There's no way to describe the massive structures at these reefs. If we had super cameras with wide angle lenses maybe you could tell how big everything is and how colorful the corals can be. The best way is to go there yourself. Having a guide that swims with you takes the edge off. However, I don't know how easy that is to find. We were very lucky to have Tioga. Most snorkeling tours take you to shallow reefs and getting to the big stuff probably has to be requested. All the big stuff has the bigger fish and towering structures. They are usually located where the water starts dropping off into the ocean.

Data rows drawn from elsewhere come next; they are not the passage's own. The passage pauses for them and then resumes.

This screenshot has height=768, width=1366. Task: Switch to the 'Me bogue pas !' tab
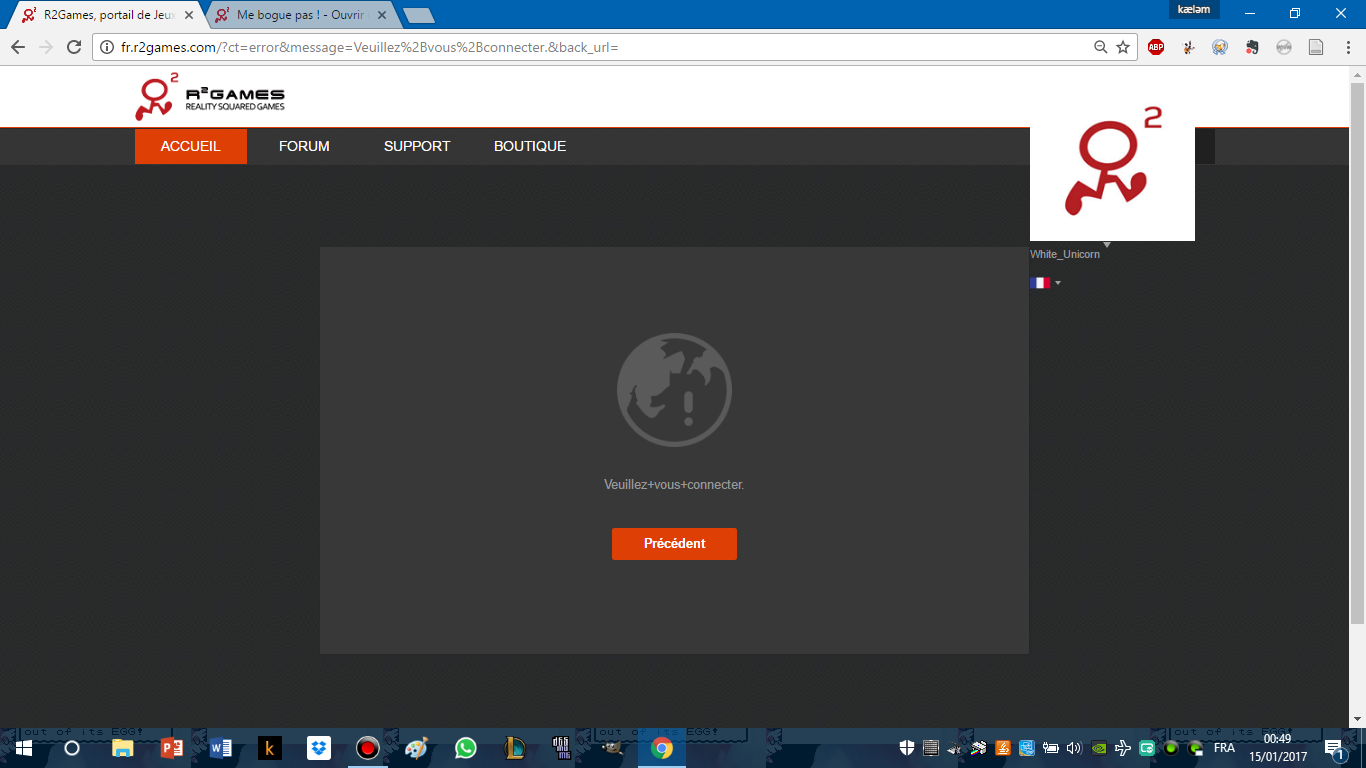(x=300, y=16)
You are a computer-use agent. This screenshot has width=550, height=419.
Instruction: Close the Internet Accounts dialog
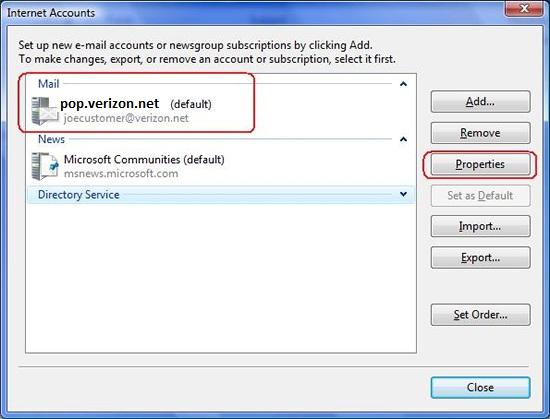pos(480,387)
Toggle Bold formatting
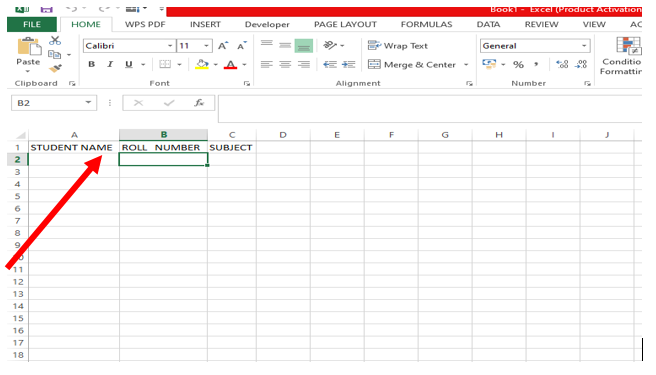656x375 pixels. [92, 64]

This is our final trip while living aboard Delphine. It's been fun, adventurous and challenging. Some people tell us how jealous they are of us. It's funny because we know how much hard work comes with living on a boat. We aren't sitting in the cockpit drinking Margaritas every night and tanning on the beach all day. We worked like every one else while living in Key West. I wish I could sell my art on the street back home in Chapel Hill without business owners getting ticked off because of a little good old Made In America competition. This whole trip has put a lot into perspective for me. We've been treated as vagrants everywhere we've gone, even in Key West, and I love Key West. They consider everyone living in a boat homeless. It's just a way to get money from the government. They will not allow a "dingy docker" to pay for the "nice" bathrooms because they are reserved for the marina tenants only, but our "rent" is due on the first of each month. They offer a different building that resembles a moldy jailhouse bathroom instead for an additional $72/month. Why can't I pay more for the nice bathrooms? Because everyone who anchors out is a drunk vagrant and they don't want us rubbing elbows with the better clientele. They claim we all just cheat the system and share bathroom keys. We weren't expecting to always get lumped in with the bums by choosing this lifestyle. It doesn't matter how many thousands of dollars you spend in their city, instead of a ticket, they will lock your dingy up so you can't go home that night.

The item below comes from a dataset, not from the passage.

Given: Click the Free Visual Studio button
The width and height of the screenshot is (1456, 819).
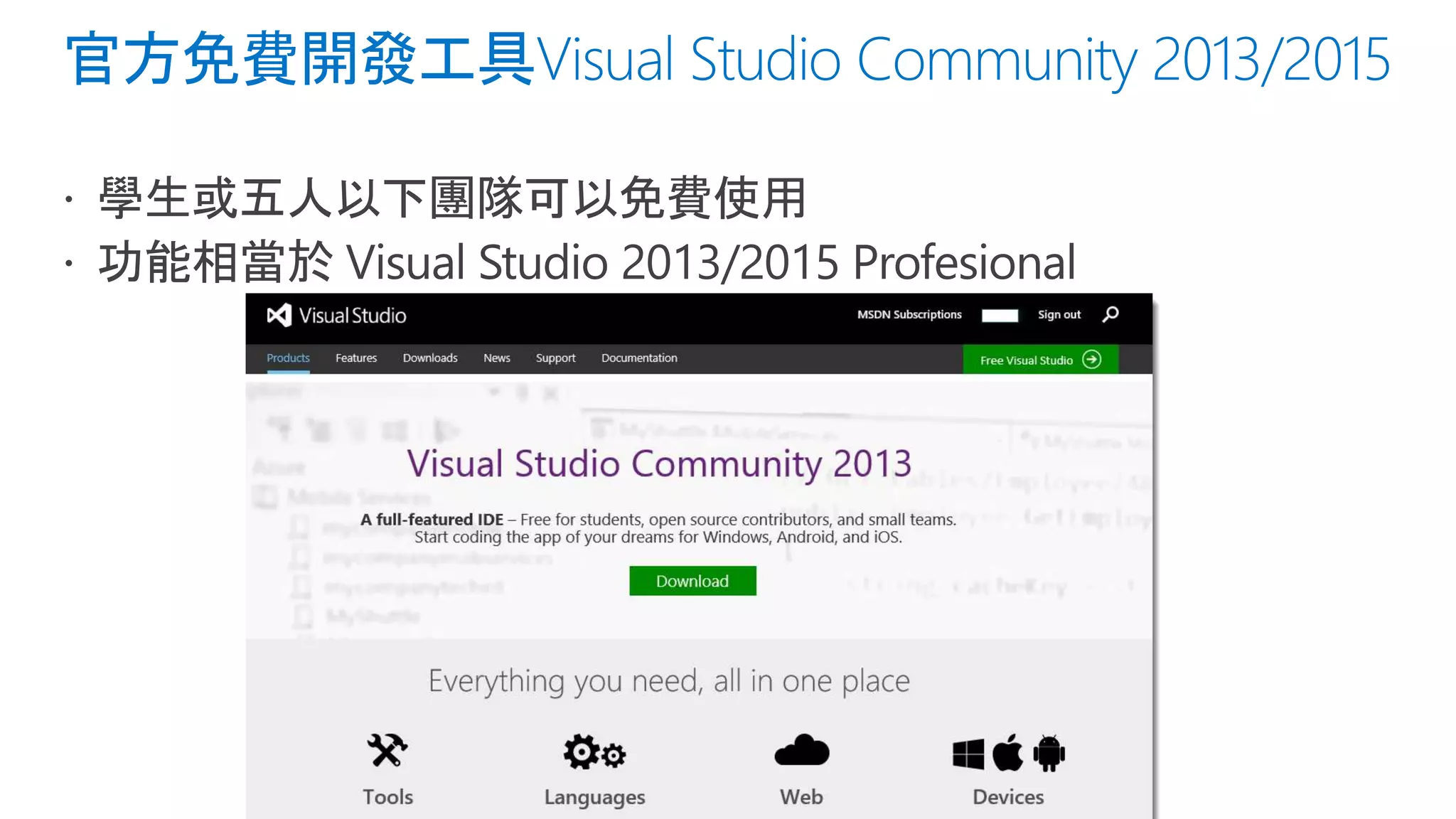Looking at the screenshot, I should coord(1027,360).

So it is time to stop living vicariously through us. The key to affording this lifestyle is simple living...doing without. Remember that the filthy rich aren't getting the experience you will get. The best things are free. They are sitting on a large boat watching a big screen TV. That's not life. That's just living. They aren't snorkeling with turtles and spearing fish. They are drinking $9 mojitos in an air conditioned room. They aren't lying on a beach with pink sand. (which is kinda over-rated anyway) They are being served fish they didn't catch, clean or cook themselves. We are ready for our next adventure. We are ready to be closer to the family again. I am ready to be a street artist in my own town. You are free to chase your dreams.